Da geht es also um Rechte, die wir hier bei uns selbstverständlich finden. Dass man eben nicht einfach mal willkürlich verhaftet und ins Gefängnis geworfen werden kann und dass man, wenn man denn im Gefängnis landet, auf jeden Fall ein Richtervorbehalt notwendig ist, um mich da länger festzuhalten. Solche und ähnliche Regelungen sind eben ein Kennzeichen eines modernen Rechtstaates. Und natürlich gelten solche Rechte auch in den USA.
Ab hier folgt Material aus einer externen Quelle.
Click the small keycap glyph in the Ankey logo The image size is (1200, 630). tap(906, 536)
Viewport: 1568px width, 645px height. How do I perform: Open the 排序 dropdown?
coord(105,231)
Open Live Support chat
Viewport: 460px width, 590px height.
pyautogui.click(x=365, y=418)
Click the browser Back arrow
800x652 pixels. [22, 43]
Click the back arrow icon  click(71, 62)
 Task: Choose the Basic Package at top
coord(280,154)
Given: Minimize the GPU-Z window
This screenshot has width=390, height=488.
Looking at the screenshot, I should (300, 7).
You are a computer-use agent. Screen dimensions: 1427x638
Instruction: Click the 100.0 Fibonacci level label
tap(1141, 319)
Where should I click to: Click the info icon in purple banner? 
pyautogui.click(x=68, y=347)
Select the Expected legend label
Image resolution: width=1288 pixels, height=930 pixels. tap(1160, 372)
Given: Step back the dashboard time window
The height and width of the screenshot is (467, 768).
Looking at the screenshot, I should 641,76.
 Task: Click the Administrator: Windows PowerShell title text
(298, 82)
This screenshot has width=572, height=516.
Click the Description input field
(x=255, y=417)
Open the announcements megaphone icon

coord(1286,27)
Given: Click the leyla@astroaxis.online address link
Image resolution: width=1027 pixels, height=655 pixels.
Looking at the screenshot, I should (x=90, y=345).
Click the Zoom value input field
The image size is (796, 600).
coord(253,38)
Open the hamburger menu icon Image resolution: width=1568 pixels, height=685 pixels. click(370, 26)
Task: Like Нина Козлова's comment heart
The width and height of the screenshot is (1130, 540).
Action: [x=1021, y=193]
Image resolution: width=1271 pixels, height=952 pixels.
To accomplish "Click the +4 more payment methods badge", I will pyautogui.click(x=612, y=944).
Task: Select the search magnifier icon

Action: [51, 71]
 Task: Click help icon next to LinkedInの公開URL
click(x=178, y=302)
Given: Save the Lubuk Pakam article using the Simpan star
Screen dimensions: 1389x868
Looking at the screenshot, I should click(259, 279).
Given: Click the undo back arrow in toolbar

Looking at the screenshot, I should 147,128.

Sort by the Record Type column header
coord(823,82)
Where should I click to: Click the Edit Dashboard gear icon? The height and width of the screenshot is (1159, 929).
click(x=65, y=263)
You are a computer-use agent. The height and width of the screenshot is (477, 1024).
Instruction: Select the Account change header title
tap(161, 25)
Es gab allerdings Ausnahmen. Zwar war das willkürliche Verhaften auch in den USA seit 1789 in der Verfassung untersagt, aber es gab die Möglichkeit im Falle einer Invasion oder von fortgeschrittenen Kriegshandlungen dieses Recht aussetzen zu können. Und etwas ähnliches hat man dann eben auch im Rahmen von Guantanamo gemacht, um die Häftlinge von Guantanamo daran zu hindern, zivilrechtlich gegen ihre Inhaftierung vorzugehen.

Abschließend codifiziert wurde das dann eben auch noch durch genannten Barack Obama, der das nationale Verteidigungsbevollmächtigungsgesetz 2012 unterschrieb. Und das ist besonders deswegen pikant, weil Obama selbst ja Verfassungsrechtler ist. Und da haben wir wieder diesen Zwiespalt zwischen der Macht des amerikanischen Präsidenten und der Ohnmacht, die in seiner Rolle steckt. Denn einerseits wollte Barack Obama erklärtermaßen von Anfang an Guantanamo loswerden. Es war seine erste executive Order, die er auf den Weg brachte. Und andererseits war er, obwohl er Verfassungsrechtler war, obwohl er ja eigentlich für eine eher freiheitliche Auslegung des Rechtsrahmens steht, mehr oder weniger dazu gebracht – ich will nicht sagen gezwungen, weil gemacht hat er es dann schon selber – ein sehr umfassendes Aussetzen von diesem wichtigen Grundrecht zu unterzeichnen.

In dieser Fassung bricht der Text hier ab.